Please render these lines as a JSON list of strings, one string per line, leaving out blank lines.

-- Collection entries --
☆ ☆ ☆ ☆
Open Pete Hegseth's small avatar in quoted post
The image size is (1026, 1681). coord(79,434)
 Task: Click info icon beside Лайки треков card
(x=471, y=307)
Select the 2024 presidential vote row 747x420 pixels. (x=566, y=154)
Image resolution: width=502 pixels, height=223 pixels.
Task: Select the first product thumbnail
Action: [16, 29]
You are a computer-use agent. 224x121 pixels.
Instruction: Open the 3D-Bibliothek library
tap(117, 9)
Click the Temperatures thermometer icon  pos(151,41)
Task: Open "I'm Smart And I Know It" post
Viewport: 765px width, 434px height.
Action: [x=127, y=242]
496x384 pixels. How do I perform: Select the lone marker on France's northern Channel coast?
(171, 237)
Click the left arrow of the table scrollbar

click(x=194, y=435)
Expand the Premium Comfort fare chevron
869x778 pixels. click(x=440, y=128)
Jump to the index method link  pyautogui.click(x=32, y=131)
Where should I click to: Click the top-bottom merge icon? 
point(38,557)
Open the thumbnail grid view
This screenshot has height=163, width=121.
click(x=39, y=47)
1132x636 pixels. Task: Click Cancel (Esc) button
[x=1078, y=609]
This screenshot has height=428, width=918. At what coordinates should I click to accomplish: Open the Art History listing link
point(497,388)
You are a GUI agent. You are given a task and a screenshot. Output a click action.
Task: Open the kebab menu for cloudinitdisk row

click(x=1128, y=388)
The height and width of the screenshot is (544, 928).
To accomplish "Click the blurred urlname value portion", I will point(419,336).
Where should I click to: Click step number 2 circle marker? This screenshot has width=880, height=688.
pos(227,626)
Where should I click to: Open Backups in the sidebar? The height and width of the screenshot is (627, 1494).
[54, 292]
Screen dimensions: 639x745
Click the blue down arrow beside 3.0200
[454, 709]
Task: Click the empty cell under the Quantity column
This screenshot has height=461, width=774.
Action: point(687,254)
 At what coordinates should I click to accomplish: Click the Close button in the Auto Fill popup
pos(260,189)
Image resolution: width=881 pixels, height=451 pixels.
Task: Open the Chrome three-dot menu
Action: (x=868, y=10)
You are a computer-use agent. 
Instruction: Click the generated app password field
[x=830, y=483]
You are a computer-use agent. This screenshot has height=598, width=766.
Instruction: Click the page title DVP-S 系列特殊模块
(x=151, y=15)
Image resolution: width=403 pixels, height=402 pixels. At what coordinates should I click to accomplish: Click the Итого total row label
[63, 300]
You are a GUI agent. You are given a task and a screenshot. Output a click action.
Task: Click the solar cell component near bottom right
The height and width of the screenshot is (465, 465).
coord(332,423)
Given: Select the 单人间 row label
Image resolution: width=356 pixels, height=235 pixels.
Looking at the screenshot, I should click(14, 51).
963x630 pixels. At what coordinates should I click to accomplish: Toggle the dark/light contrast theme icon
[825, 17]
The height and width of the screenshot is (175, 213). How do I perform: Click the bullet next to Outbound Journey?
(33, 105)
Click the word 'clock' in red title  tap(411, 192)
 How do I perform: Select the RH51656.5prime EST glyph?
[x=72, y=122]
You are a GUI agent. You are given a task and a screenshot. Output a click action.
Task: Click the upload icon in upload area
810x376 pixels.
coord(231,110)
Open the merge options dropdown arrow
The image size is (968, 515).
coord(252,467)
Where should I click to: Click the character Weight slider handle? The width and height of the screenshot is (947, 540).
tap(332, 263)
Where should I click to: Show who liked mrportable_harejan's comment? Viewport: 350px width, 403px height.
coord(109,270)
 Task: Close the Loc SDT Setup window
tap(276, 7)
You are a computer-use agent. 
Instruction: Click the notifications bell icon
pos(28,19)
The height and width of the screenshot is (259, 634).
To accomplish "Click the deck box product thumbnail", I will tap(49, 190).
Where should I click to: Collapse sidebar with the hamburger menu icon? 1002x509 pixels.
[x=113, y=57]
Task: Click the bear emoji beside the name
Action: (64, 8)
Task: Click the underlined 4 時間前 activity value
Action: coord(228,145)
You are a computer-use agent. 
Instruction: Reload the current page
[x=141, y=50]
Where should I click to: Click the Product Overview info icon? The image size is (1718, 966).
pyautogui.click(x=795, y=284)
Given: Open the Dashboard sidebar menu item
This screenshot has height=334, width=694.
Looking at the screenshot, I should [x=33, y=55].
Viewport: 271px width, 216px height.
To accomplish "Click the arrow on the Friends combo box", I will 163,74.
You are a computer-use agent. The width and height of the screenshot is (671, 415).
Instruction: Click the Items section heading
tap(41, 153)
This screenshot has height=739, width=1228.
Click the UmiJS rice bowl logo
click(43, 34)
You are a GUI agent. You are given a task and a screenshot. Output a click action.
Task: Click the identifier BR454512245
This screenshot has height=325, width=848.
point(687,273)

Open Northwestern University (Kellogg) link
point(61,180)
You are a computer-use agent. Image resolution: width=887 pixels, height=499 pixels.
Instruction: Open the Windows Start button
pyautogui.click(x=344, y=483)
☆ ☆ ☆ ☆
-- Task response --
[
  "Open Pete Hegseth's small avatar in quoted post",
  "The image size is (1026, 1681). coord(79,434)",
  " Task: Click info icon beside Лайки треков card",
  "(x=471, y=307)",
  "Select the 2024 presidential vote row 747x420 pixels. (x=566, y=154)",
  "Image resolution: width=502 pixels, height=223 pixels.",
  "Task: Select the first product thumbnail",
  "Action: [16, 29]",
  "You are a computer-use agent. 224x121 pixels.",
  "Instruction: Open the 3D-Bibliothek library",
  "tap(117, 9)",
  "Click the Temperatures thermometer icon  pos(151,41)",
  "Task: Open \"I'm Smart And I Know It\" post",
  "Viewport: 765px width, 434px height.",
  "Action: [x=127, y=242]",
  "496x384 pixels. How do I perform: Select the lone marker on France's northern Channel coast?",
  "(171, 237)",
  "Click the left arrow of the table scrollbar",
  "click(x=194, y=435)",
  "Expand the Premium Comfort fare chevron",
  "869x778 pixels. click(x=440, y=128)",
  "Jump to the index method link  pyautogui.click(x=32, y=131)",
  "Where should I click to: Click the top-bottom merge icon? ",
  "point(38,557)",
  "Open the thumbnail grid view",
  "This screenshot has height=163, width=121.",
  "click(x=39, y=47)",
  "1132x636 pixels. Task: Click Cancel (Esc) button",
  "[x=1078, y=609]",
  "This screenshot has height=428, width=918. At what coordinates should I click to accomplish: Open the Art History listing link",
  "point(497,388)",
  "You are a GUI agent. You are given a task and a screenshot. Output a click action.",
  "Task: Open the kebab menu for cloudinitdisk row",
  "click(x=1128, y=388)",
  "The height and width of the screenshot is (544, 928).",
  "To accomplish \"Click the blurred urlname value portion\", I will point(419,336).",
  "Where should I click to: Click step number 2 circle marker? This screenshot has width=880, height=688.",
  "pos(227,626)",
  "Where should I click to: Open Backups in the sidebar? The height and width of the screenshot is (627, 1494).",
  "[54, 292]",
  "Screen dimensions: 639x745",
  "Click the blue down arrow beside 3.0200",
  "[454, 709]",
  "Task: Click the empty cell under the Quantity column",
  "This screenshot has height=461, width=774.",
  "Action: point(687,254)",
  " At what coordinates should I click to accomplish: Click the Close button in the Auto Fill popup",
  "pos(260,189)",
  "Image resolution: width=881 pixels, height=451 pixels.",
  "Task: Open the Chrome three-dot menu",
  "Action: (x=868, y=10)",
  "You are a computer-use agent. ",
  "Instruction: Click the generated app password field",
  "[x=830, y=483]",
  "You are a computer-use agent. This screenshot has height=598, width=766.",
  "Instruction: Click the page title DVP-S 系列特殊模块",
  "(x=151, y=15)",
  "Image resolution: width=403 pixels, height=402 pixels. At what coordinates should I click to accomplish: Click the Итого total row label",
  "[63, 300]",
  "You are a GUI agent. You are given a task and a screenshot. Output a click action.",
  "Task: Click the solar cell component near bottom right",
  "The height and width of the screenshot is (465, 465).",
  "coord(332,423)",
  "Given: Select the 单人间 row label",
  "Image resolution: width=356 pixels, height=235 pixels.",
  "Looking at the screenshot, I should click(14, 51).",
  "963x630 pixels. At what coordinates should I click to accomplish: Toggle the dark/light contrast theme icon",
  "[825, 17]",
  "The height and width of the screenshot is (175, 213). How do I perform: Click the bullet next to Outbound Journey?",
  "(33, 105)",
  "Click the word 'clock' in red title  tap(411, 192)",
  " How do I perform: Select the RH51656.5prime EST glyph?",
  "[x=72, y=122]",
  "You are a GUI agent. You are given a task and a screenshot. Output a click action.",
  "Task: Click the upload icon in upload area",
  "810x376 pixels.",
  "coord(231,110)",
  "Open the merge options dropdown arrow",
  "The image size is (968, 515).",
  "coord(252,467)",
  "Where should I click to: Click the character Weight slider handle? The width and height of the screenshot is (947, 540).",
  "tap(332, 263)",
  "Where should I click to: Show who liked mrportable_harejan's comment? Viewport: 350px width, 403px height.",
  "coord(109,270)",
  " Task: Close the Loc SDT Setup window",
  "tap(276, 7)",
  "You are a computer-use agent. ",
  "Instruction: Click the notifications bell icon",
  "pos(28,19)",
  "The height and width of the screenshot is (259, 634).",
  "To accomplish \"Click the deck box product thumbnail\", I will tap(49, 190).",
  "Where should I click to: Collapse sidebar with the hamburger menu icon? 1002x509 pixels.",
  "[x=113, y=57]",
  "Task: Click the bear emoji beside the name",
  "Action: (64, 8)",
  "Task: Click the underlined 4 時間前 activity value",
  "Action: coord(228,145)",
  "You are a computer-use agent. ",
  "Instruction: Reload the current page",
  "[x=141, y=50]",
  "Where should I click to: Click the Product Overview info icon? The image size is (1718, 966).",
  "pyautogui.click(x=795, y=284)",
  "Given: Open the Dashboard sidebar menu item",
  "This screenshot has height=334, width=694.",
  "Looking at the screenshot, I should [x=33, y=55].",
  "Viewport: 271px width, 216px height.",
  "To accomplish \"Click the arrow on the Friends combo box\", I will 163,74.",
  "You are a computer-use agent. The width and height of the screenshot is (671, 415).",
  "Instruction: Click the Items section heading",
  "tap(41, 153)",
  "This screenshot has height=739, width=1228.",
  "Click the UmiJS rice bowl logo",
  "click(43, 34)",
  "You are a GUI agent. You are given a task and a screenshot. Output a click action.",
  "Task: Click the identifier BR454512245",
  "This screenshot has height=325, width=848.",
  "point(687,273)",
  "Open Northwestern University (Kellogg) link",
  "point(61,180)",
  "You are a computer-use agent. Image resolution: width=887 pixels, height=499 pixels.",
  "Instruction: Open the Windows Start button",
  "pyautogui.click(x=344, y=483)"
]